TO DO
The answer must be an exact copy of every record.

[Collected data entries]
....................

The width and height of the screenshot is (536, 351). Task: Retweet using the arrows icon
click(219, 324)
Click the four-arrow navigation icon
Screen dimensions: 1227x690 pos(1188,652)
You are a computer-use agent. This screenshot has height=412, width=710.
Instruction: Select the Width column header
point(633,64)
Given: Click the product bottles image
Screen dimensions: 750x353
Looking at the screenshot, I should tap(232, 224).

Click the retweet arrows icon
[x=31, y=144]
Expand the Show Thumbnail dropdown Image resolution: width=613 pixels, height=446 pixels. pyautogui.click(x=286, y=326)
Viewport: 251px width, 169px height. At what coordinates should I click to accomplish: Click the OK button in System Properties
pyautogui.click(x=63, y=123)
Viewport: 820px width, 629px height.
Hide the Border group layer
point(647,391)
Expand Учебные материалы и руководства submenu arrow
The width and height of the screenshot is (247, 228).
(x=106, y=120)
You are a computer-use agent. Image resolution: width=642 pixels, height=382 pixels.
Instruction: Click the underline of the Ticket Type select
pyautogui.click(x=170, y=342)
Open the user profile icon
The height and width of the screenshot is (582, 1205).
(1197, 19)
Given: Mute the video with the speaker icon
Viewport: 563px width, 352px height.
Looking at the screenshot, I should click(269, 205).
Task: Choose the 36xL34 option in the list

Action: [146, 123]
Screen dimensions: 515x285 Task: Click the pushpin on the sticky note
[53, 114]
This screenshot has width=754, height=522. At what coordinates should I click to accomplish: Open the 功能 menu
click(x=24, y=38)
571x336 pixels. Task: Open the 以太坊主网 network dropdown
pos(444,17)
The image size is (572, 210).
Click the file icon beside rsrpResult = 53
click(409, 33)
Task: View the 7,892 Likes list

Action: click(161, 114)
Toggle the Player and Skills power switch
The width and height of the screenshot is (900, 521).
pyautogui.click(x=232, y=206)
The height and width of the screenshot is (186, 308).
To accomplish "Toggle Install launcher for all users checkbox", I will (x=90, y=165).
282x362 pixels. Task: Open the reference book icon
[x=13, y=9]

....................

WRITTEN ANSWER
The width and height of the screenshot is (536, 351). Task: Retweet using the arrows icon
click(219, 324)
Click the four-arrow navigation icon
Screen dimensions: 1227x690 pos(1188,652)
You are a computer-use agent. This screenshot has height=412, width=710.
Instruction: Select the Width column header
point(633,64)
Given: Click the product bottles image
Screen dimensions: 750x353
Looking at the screenshot, I should tap(232, 224).

Click the retweet arrows icon
[x=31, y=144]
Expand the Show Thumbnail dropdown Image resolution: width=613 pixels, height=446 pixels. pyautogui.click(x=286, y=326)
Viewport: 251px width, 169px height. At what coordinates should I click to accomplish: Click the OK button in System Properties
pyautogui.click(x=63, y=123)
Viewport: 820px width, 629px height.
Hide the Border group layer
point(647,391)
Expand Учебные материалы и руководства submenu arrow
The width and height of the screenshot is (247, 228).
(x=106, y=120)
You are a computer-use agent. Image resolution: width=642 pixels, height=382 pixels.
Instruction: Click the underline of the Ticket Type select
pyautogui.click(x=170, y=342)
Open the user profile icon
The height and width of the screenshot is (582, 1205).
(1197, 19)
Given: Mute the video with the speaker icon
Viewport: 563px width, 352px height.
Looking at the screenshot, I should click(269, 205).
Task: Choose the 36xL34 option in the list

Action: [146, 123]
Screen dimensions: 515x285 Task: Click the pushpin on the sticky note
[53, 114]
This screenshot has width=754, height=522. At what coordinates should I click to accomplish: Open the 功能 menu
click(x=24, y=38)
571x336 pixels. Task: Open the 以太坊主网 network dropdown
pos(444,17)
The image size is (572, 210).
Click the file icon beside rsrpResult = 53
click(409, 33)
Task: View the 7,892 Likes list

Action: click(161, 114)
Toggle the Player and Skills power switch
The width and height of the screenshot is (900, 521).
pyautogui.click(x=232, y=206)
The height and width of the screenshot is (186, 308).
To accomplish "Toggle Install launcher for all users checkbox", I will (x=90, y=165).
282x362 pixels. Task: Open the reference book icon
[x=13, y=9]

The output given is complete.